Abortion Story: USA
Submitted to Abort73 by a 49-year-old woman on August 6, 2016.
A few recent events compel me to write again, four years after submitting my story on February 2, 2012. Last year, my aborted baby's father found me online for the first time in all these years, after I left him back when I was 18. The first thing that I did when I got that message was put my head in my hands and cry in total shock. Like a vortex, I was instantly brought back to the day of my abortion in the most vicious and surreal way. I saw the smiling doctor clearly with his big mustache and dead eyes. I heard the whir of the scariest sound I have ever heard, the sound of the abortionist’s vacuum. I realize that loud noise is the deafening sound heard in hell.

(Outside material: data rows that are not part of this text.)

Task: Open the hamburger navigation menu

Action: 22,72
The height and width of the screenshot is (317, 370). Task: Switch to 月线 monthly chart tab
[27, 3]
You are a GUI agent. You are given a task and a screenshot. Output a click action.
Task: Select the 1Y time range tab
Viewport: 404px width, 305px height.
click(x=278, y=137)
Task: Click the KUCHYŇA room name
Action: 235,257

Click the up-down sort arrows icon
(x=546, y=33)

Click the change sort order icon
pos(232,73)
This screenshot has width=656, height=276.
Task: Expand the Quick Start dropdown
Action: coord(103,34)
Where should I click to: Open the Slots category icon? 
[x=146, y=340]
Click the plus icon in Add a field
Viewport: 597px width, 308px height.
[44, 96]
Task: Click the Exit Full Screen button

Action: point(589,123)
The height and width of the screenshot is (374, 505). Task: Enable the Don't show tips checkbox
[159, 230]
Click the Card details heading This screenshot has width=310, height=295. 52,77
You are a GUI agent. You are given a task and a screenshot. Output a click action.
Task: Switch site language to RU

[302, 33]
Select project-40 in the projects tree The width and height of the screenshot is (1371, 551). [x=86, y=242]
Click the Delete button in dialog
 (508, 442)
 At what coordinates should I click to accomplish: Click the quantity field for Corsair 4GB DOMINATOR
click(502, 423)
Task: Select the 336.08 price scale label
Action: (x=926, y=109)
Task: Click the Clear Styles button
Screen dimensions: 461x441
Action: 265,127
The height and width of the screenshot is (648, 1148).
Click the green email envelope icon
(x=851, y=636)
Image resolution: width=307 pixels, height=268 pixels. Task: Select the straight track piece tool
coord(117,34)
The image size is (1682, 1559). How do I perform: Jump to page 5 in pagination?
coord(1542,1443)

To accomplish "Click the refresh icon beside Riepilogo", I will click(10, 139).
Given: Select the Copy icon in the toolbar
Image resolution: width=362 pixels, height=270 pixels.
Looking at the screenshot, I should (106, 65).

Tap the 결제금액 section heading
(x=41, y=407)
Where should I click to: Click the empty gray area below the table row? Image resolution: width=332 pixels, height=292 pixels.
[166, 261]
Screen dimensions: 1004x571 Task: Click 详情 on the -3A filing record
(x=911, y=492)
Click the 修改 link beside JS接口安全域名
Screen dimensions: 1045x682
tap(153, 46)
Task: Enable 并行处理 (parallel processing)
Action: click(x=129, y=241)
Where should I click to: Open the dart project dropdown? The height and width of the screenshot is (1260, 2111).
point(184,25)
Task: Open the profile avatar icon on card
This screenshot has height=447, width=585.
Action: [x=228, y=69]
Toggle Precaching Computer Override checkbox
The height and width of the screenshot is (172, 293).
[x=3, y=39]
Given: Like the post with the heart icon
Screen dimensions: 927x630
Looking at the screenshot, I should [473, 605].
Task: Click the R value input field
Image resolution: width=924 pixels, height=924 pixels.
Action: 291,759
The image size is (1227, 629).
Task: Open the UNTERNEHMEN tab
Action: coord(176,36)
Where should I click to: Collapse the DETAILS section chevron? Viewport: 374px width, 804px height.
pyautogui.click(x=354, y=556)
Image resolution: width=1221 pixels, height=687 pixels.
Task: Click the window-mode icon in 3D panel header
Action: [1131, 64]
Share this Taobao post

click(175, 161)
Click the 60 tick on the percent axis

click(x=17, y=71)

I cried for days. Out of nowhere, I remembered the smell of his hair, his tattoos, his lop-sided smile, the details of conversations we had, how much I fell in love with him one summer night in a smoky bar—this man, the father of my first child. I remembered the heightened drive down I-95 together in a rusty old car, and how I wanted during that whole drive for him to turn to me and say, “Let’s have this baby.” But that didn’t happen and what replaced my hope was a numb acceptance that I couldn’t have a baby by myself.
Now, in 2016, the president of NARAL Pro-Choice America has given a speech about her abortion at the Democratic National Convention to an applauding audience, because it was “not the right time” to have a family. I think about how I bought into that thought too, convincing myself it was only tissue. What was this woman telling all those young girls who were watching enraptured, while hoping for the first female president?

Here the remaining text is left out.